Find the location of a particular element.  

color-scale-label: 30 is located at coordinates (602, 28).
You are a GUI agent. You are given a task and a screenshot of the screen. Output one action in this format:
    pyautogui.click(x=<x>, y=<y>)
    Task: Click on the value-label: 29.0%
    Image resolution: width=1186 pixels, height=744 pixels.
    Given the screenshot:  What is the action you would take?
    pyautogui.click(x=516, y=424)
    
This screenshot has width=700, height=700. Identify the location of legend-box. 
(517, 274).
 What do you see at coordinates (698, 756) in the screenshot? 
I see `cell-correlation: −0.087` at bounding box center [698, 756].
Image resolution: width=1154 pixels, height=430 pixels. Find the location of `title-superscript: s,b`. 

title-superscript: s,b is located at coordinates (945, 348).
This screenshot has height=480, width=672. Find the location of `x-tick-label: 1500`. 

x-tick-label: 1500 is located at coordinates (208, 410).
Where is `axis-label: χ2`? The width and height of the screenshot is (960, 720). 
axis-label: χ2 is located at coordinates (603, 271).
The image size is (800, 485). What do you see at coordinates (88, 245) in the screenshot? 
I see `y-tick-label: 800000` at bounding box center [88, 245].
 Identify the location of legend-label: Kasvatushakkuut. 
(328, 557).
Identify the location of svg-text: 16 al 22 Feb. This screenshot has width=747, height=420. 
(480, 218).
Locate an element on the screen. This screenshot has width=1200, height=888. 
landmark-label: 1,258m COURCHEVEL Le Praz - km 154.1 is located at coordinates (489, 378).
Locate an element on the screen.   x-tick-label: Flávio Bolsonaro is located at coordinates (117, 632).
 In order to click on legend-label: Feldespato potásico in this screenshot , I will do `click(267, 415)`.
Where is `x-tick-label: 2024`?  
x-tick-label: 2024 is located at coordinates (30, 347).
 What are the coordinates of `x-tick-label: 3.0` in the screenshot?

■ ■ ■ ■ ■

▸ Directions for this task
Render every line of the listing above as a JSON list of strings, one string per line, omitting any blank lines.

▸ Task output
[
  "Find the location of a particular element.  ",
  "color-scale-label: 30 is located at coordinates (602, 28).",
  "You are a GUI agent. You are given a task and a screenshot of the screen. Output one action in this format:",
  "    pyautogui.click(x=<x>, y=<y>)",
  "    Task: Click on the value-label: 29.0%",
  "    Image resolution: width=1186 pixels, height=744 pixels.",
  "    Given the screenshot:  What is the action you would take?",
  "    pyautogui.click(x=516, y=424)",
  "This screenshot has width=700, height=700. Identify the location of legend-box. ",
  "(517, 274).",
  " What do you see at coordinates (698, 756) in the screenshot? ",
  "I see `cell-correlation: −0.087` at bounding box center [698, 756].",
  "Image resolution: width=1154 pixels, height=430 pixels. Find the location of `title-superscript: s,b`. ",
  "title-superscript: s,b is located at coordinates (945, 348).",
  "This screenshot has height=480, width=672. Find the location of `x-tick-label: 1500`. ",
  "x-tick-label: 1500 is located at coordinates (208, 410).",
  "Where is `axis-label: χ2`? The width and height of the screenshot is (960, 720). ",
  "axis-label: χ2 is located at coordinates (603, 271).",
  "The image size is (800, 485). What do you see at coordinates (88, 245) in the screenshot? ",
  "I see `y-tick-label: 800000` at bounding box center [88, 245].",
  " Identify the location of legend-label: Kasvatushakkuut. ",
  "(328, 557).",
  "Identify the location of svg-text: 16 al 22 Feb. This screenshot has width=747, height=420. ",
  "(480, 218).",
  "Locate an element on the screen. This screenshot has width=1200, height=888. ",
  "landmark-label: 1,258m COURCHEVEL Le Praz - km 154.1 is located at coordinates (489, 378).",
  "Locate an element on the screen.   x-tick-label: Flávio Bolsonaro is located at coordinates (117, 632).",
  " In order to click on legend-label: Feldespato potásico in this screenshot , I will do `click(267, 415)`.",
  "Where is `x-tick-label: 2024`?  ",
  "x-tick-label: 2024 is located at coordinates (30, 347).",
  " What are the coordinates of `x-tick-label: 3.0` in the screenshot?"
]